Segment Start: MATERIAL TO PROCESS

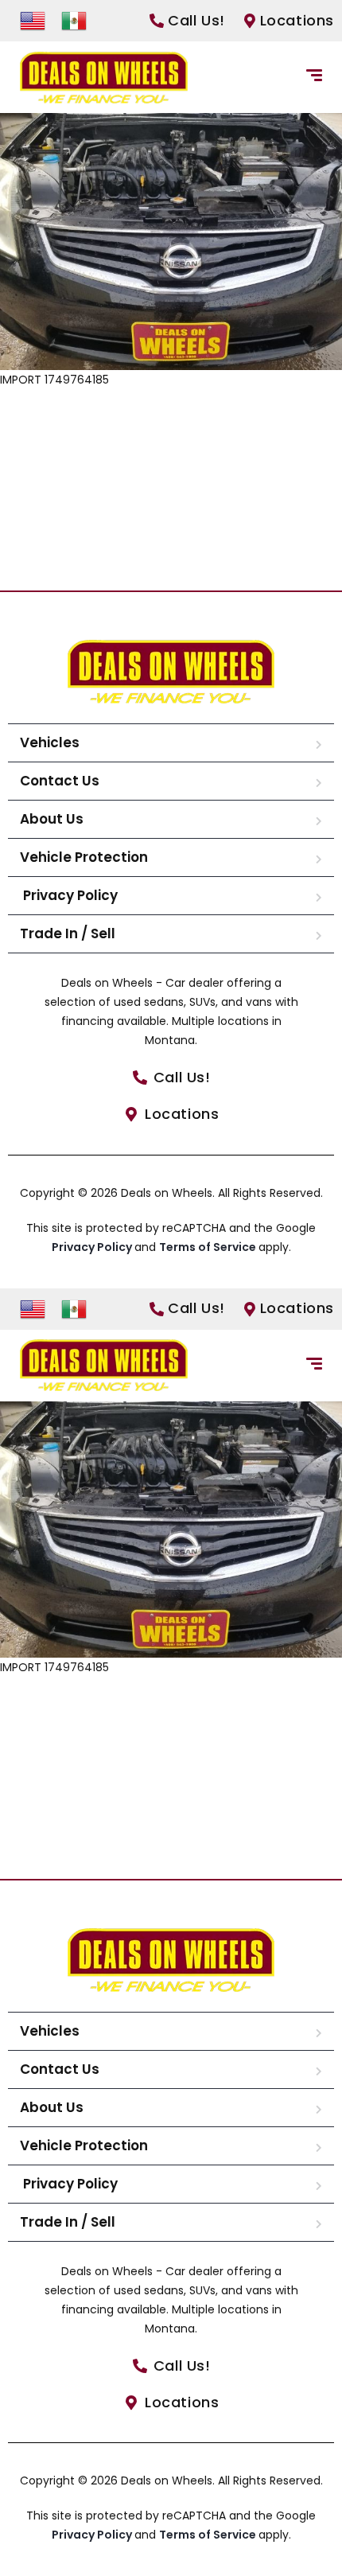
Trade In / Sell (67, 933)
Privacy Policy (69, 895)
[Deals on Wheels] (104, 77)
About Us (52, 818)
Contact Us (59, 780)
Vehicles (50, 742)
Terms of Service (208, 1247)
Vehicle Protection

Segment End: MATERIAL TO PROCESS

WHAT IS NEEDED
Set the records down again exactly, with no pictures.

YOUR SOLUTION
Trade In / Sell (67, 933)
Privacy Policy (69, 895)
[Deals on Wheels] (104, 77)
About Us (52, 818)
Contact Us (59, 780)
Vehicles (50, 742)
Terms of Service (208, 1247)
Vehicle Protection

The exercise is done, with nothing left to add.